The Mac App Store, by contrast with its iOS counterpart, lacks many of the key tools that Mac users' workflows typically depend on. This often requires users to go and source their own software from the open web, with all the risks that entails. These Mac apps also often cost far, far more than their more modern and easier-to-use iOS competitors.
So what are you really getting with a MacBook Pro? Yes, you're getting more performance, but not that much more for the money. On Geekbench tests, the 2015 13" MacBook Pro clocks in at 3209 in Single-core and 6741 on Multi-core. The iPad Pro measures up with 3225 in Single-core and 5475 in Multi-core. You have to ask yourself if it's worth all these trade-offs in size, weight, flexibility and input methods just to gain a small performance advantage.

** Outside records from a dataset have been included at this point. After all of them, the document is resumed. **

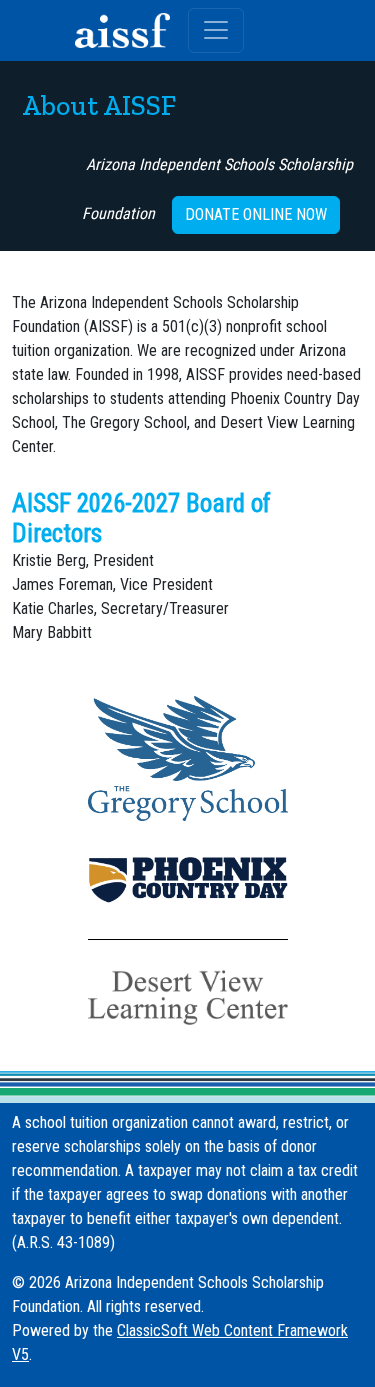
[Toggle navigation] (216, 30)
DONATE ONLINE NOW (256, 214)
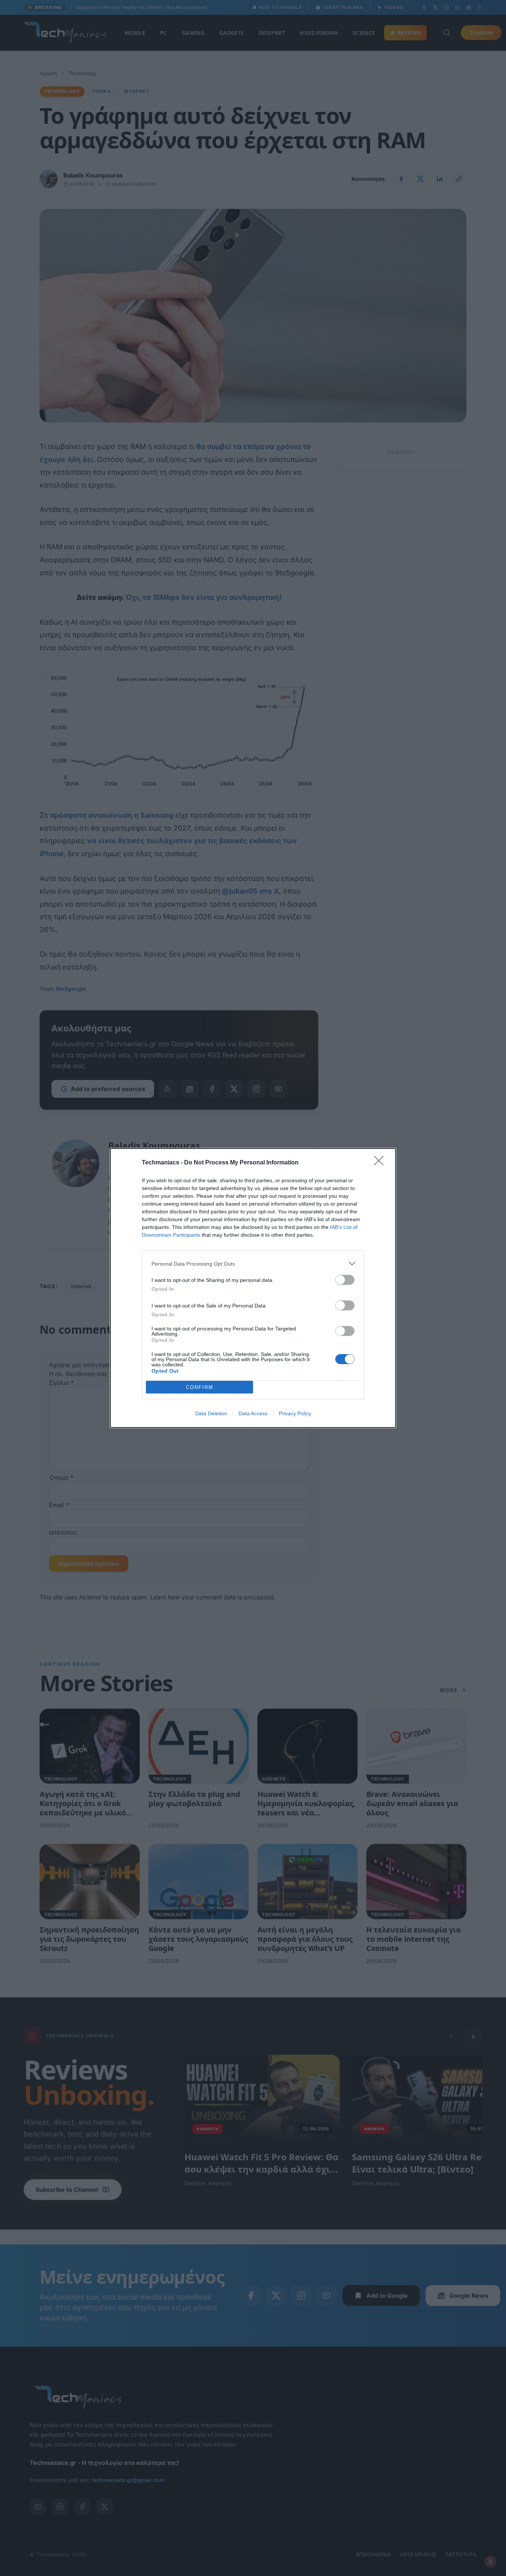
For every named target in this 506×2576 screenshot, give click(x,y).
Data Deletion (211, 1413)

Certainly, the MacBook Pro can be specified with far more storage than an iPad Pro. You can get up to 1TB of single-point-of-failure storage that requires to be backed up frequently - at even more cost in peripherals or online subscriptions, never mind your time and attention. Compare that to the cloud-based world of iOS where companies like Google, Dropbox, Microsoft and Amazon are queueing up to throw professionally-managed enterprise-class cloud storage at you for pennies.
If you are a road warrior, the MacBook's total lack of cellular connectivity options would be a serious hinderance to a cloud-based storage lifestyle in any case. You would think, for a device that costs up to twice as much as the most expensive cellular iPad, that Apple could afford to offer LTE radios in these devices. Sadly, MacBook Pro owners are stuck with tethering to their iPhones and burning through data plans. While tethering Macs to iPhones has improved in recent years, it will never be as good as a built-in LTE radio.
Finally, let's talk about price. The MacBook Pro is not a cheap computer. Your entry-level 13" MacBook Pro comes in at £999 and in standard configurations alone runs up to nearly £2,000. When you factor in the other things you need to buy to get it up to the abilities of an iPad Pro, you're looking at some serious coin.
If you have certain very specifically-defined workflows, and a work environment where you can guarantee yourself a chair and desk, you can probably get your work done on a MacBook Pro. For the rest of the world, there's iPad.
[Editor's note: The original title for this piece was "If journalists reviewed Macs like iPads".]